Bill to shield applicants’ names advances
Cutting transparency wouldn’t aid hiring, critics say
SANTA FE — A plan to allow the names of applicants for top New Mexico public school, law enforcement and other taxpayer-funded positions to be kept secret cleared its first legislative hurdle Wednesday, despite opposition from a government transparency group.
Backers of the measure, Senate Bill 39, say some would-be candidates currently do not apply for high-profile jobs out of concern their names might be publicly disclosed.
“Our boards have struggled to get the highest-quality candidates from time to time because of the law we’re trying to change,” said Joe Guillen, the executive director of the New Mexico School Boards Association.
But critics of the measure there is no proof that an open hiring process affects the ability of school districts and government agencies to make topnotch hires.
“Secrecy is not necessary to get qualified candidates,” said Melanie Majors, executive director of the New Mexico Foundation for Open Government.
During their Wednesday meeting, members of the Senate Health and Public Affairs Committee acknowledged mixed feelings about the bill.
Sen. David Gallegos, R-Eunice, a member of the local school board, said there’s already a lack of superintendent candidates across New Mexico, and some up-and-coming education professionals might feel uneasy about having their interest in a job post disclosed.
But he still voted against the bill, saying, “I don’t know that I’m willing to lose the transparency and open government just to fill a position.”
Ultimately, the bill passed the committee 5-2, with all Democrats on the panel voting in favor and Sen. Gregg Schmedes, R-Tijeras, joining Gallegos in opposition.
Under the legislation, sponsored by
Sen. Bill Tallman, D-Albuquerque, all “appointive executive positions” would be subject to a new exemption under New Mexico’s Inspection of Public Records Act, although the names and résumés of at least three finalists would have to be disclosed.
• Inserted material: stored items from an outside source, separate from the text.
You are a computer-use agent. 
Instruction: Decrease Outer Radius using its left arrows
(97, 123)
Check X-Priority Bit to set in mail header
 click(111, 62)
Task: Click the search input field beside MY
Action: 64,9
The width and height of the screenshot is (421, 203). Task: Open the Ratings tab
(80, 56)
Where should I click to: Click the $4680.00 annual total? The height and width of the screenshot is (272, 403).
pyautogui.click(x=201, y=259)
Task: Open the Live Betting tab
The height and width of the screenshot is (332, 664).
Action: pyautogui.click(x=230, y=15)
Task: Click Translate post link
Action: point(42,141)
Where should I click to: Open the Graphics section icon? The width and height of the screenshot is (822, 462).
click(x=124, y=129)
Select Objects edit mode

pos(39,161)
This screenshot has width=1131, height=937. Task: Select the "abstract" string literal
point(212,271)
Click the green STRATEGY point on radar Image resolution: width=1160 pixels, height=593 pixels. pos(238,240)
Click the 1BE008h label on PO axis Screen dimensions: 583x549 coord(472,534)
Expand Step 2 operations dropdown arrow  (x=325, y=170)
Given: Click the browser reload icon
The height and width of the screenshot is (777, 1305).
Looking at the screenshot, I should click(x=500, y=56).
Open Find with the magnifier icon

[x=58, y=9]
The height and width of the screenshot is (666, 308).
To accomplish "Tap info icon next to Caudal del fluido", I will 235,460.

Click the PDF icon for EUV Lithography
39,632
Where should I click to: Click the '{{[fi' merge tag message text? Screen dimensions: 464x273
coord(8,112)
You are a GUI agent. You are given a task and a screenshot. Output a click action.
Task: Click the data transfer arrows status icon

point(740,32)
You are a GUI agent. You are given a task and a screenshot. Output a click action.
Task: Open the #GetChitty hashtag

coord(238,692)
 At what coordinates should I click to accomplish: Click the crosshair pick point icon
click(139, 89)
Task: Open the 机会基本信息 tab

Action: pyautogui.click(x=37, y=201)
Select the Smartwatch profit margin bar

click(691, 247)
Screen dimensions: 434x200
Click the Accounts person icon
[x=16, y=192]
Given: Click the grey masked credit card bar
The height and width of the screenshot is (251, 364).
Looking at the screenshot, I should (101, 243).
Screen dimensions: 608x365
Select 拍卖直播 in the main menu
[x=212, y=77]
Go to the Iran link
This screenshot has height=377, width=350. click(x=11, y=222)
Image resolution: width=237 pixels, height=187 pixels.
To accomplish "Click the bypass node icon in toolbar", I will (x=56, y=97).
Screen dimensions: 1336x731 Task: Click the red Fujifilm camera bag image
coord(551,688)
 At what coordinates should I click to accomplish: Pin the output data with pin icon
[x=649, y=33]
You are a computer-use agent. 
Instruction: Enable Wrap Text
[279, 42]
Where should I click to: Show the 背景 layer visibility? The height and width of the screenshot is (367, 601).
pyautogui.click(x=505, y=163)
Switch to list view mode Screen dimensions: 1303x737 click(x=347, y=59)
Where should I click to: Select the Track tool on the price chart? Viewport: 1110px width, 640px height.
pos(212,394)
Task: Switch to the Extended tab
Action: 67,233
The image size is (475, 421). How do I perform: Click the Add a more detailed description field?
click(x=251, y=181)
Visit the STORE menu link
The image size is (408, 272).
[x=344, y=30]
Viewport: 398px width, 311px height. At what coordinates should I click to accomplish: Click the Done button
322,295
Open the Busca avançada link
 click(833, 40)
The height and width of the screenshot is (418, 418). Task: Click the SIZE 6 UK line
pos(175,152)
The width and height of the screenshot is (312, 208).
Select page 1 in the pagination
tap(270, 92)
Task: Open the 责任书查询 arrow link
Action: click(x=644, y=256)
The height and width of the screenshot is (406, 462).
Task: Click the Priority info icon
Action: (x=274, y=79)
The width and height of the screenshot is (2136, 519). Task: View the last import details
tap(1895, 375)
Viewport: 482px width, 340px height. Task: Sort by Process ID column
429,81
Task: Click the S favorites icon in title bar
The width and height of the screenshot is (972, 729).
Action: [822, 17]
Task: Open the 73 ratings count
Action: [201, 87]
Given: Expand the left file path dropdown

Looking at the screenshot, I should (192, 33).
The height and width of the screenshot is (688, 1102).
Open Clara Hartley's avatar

That definition would include nonelected chief executive officers of state agencies, institutions and political subdivisions, but would not apply to political appointees like state Cabinet secretaries.
Debate on the bill comes as searches are underway for several high-profile Albuquerque jobs.
The Albuquerque Public Schools board is aiming to pick its next superintendent in March, after previously putting its search on hold due to the COVID-19 pandemic.
In addition, Albuquerque Mayor Tim Keller’s administration launched a national search for the next Albuquerque Police Department chief and recently narrowed the field to three final candidates.